Донбасс – сердце России — страница 33 из 50

Кенгуру и потомки английских каторжников

В императорской России у студенчества было два пути: либо в революцию, либо в профессию. Чаще всего выбирали второе, но и через игру в революцию проходили массово. Федор Сергеев выбрал первый путь. И у него получилось все самым превосходным образом. Достаточно сказать, что в 22–23 года он уже руководил харьковским подпольем и боевыми группами.

Отчет жандармского ротмистра от 11 ноября 1905 года открывает нам немаловажный талант Федора, ставшего к тому времени уже Артёмом: «Отличаясь необыкновенной способностью убедительно говорить, он пользуется большим расположением у рабочих». «Необыкновенная способность говорить убедительно» пригодится Артёму во времена ДКР, но пригодилась она ему и ранее. Мы не будем здесь рассматривать подробно его революционную деятельность. Скажем только, что невероятная способность очаровывать и коммуникабельность рождали к нему доверие самых разных людей. Во время учебы в Париже в Русской высшей школе общественных наук он близко сошелся с семьей знаменитого физиолога Мечникова. Получив пожизненную ссылку в Сибирь, бежал через Владивосток, Шанхай и Сингапур аж в Австралию и там устроился по своему характеру: верховодил в социал-демократическом Союзе русских рабочих и основал в Брисбене газету «Эхо Австралии», разумеется, социалистического толка. Она, кстати, выходит в городке Брисбен и по сей день, можете зайти на ее сайт. Человеку без выдающихся способностей ничего подобного не провернуть. В письмах к знакомым из Австралии жалуется: «Английский мой слабоват». Мол, надо подучить, а то с местными тяжело общаться.

##########

**Набор заданий:**
a) Как перевести на английский язык предложение из текста о Федоре Сергееве: «Во время учебы в Париже в Русской высшей школе общественных наук он близко сошелся с семьей знаменитого физиолога Мечникова»?
b) Допишите продолжение текста о Федоре Сергееве, начиная сразу после его последнего предложения.

**Доступные данные:**
##########

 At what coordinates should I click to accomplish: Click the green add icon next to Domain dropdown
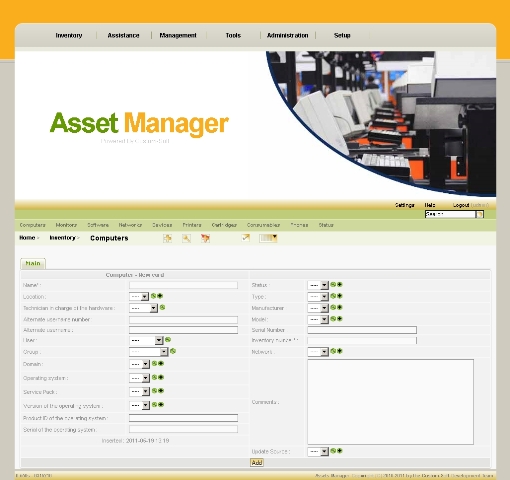tap(161, 363)
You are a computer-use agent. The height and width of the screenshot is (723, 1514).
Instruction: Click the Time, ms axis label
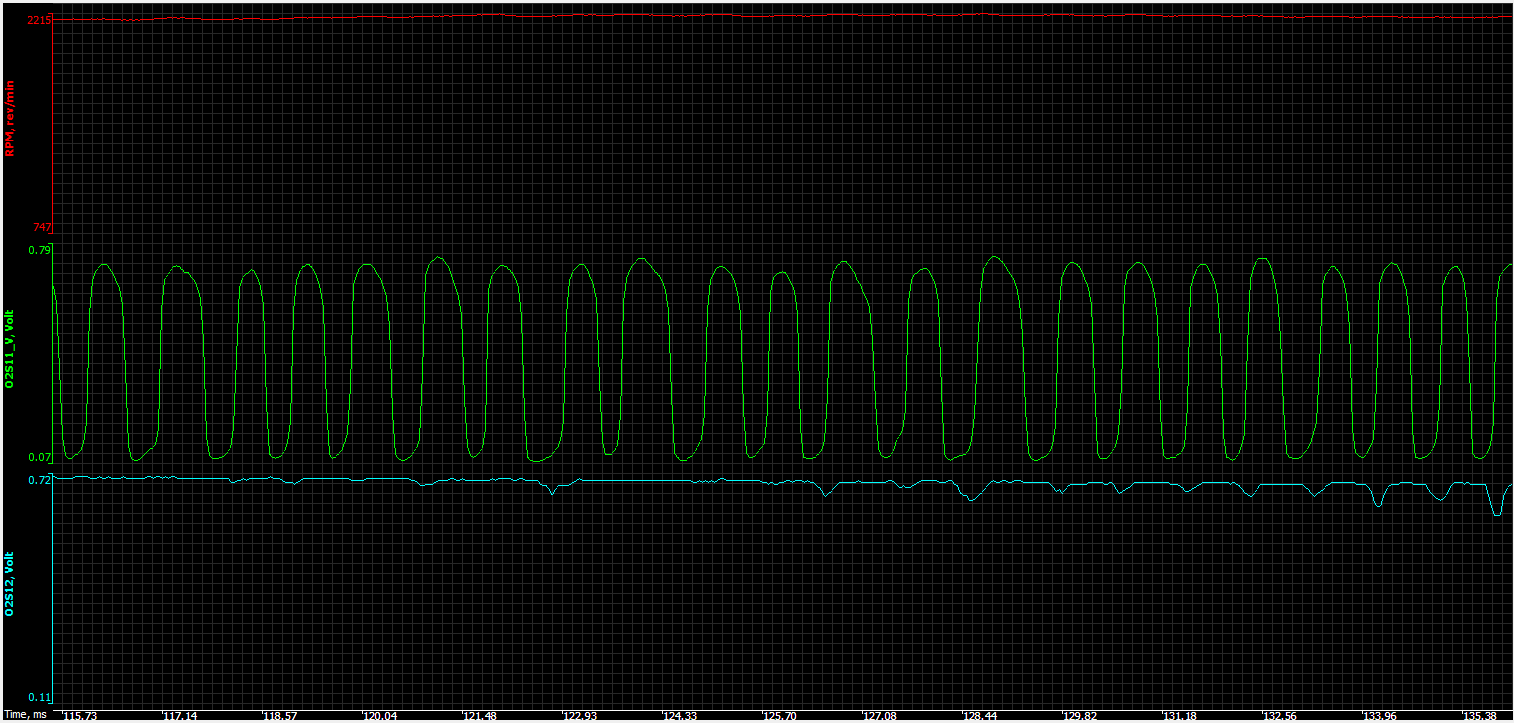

##########

**Ответы по заданиям:**
a) While studying in Paris at the Russian Higher School of Social Sciences, he became close to the family of the famous physiologist Mechnikov.

b)
Общался целых семь лет. Стоит отметить, что столь удаленное место сокрытия Артема от охранки выглядит удивительным, не столь уж она и сильна была, вон Ленин со своей гвардией все больше по Парижам, Венам да Женевам предпочитал блюсти свою безопасность. К тому же у Артёма, как у всякого истинно русского мужика, была неизбывно тяжелой тоска по родине и неприязнь к западным людям. В 1903 году у него была возможность остаться в Париже, а после заниматься партийной работой в Европе. Но Артём предпочел вернуться. Во-первых, любил он живое дело, а во-вторых, как объяснял сам: «Я позорно бежал в Россию, потому что я чувствовал себя плохо среди непонятной мне европейской культуры. И чувствовал себя в своей стихии в сравнительно варварской России». Улавливаете? В этих строках все: и русская простота нравов, и нетребовательность к жизни, и понимание культурно-социальных различий Европы и России, и хитрый мужицкий прищур — в сравнительно варварской России. Тут уж и до водки с селедкой, квасом да родных осин недалеко. Но говорит это человек, сумевший поступить в МВТУ, владеющий английским, небезуспешно занимавшийся между делами еще и литературной критикой. Да, Луначарский и Троцкий имели образовательный ценз повыше, Сталин был непревзойденным природным практиком в организации партийной работы и контрпропаганды, но следом за ними (я не беру тут к рассмотрению Ленина или Плеханова — политических мастодонтов российской социал-демократии) идет фигура Артёма. На одной доске с ним, пожалуй, только Дзержинский.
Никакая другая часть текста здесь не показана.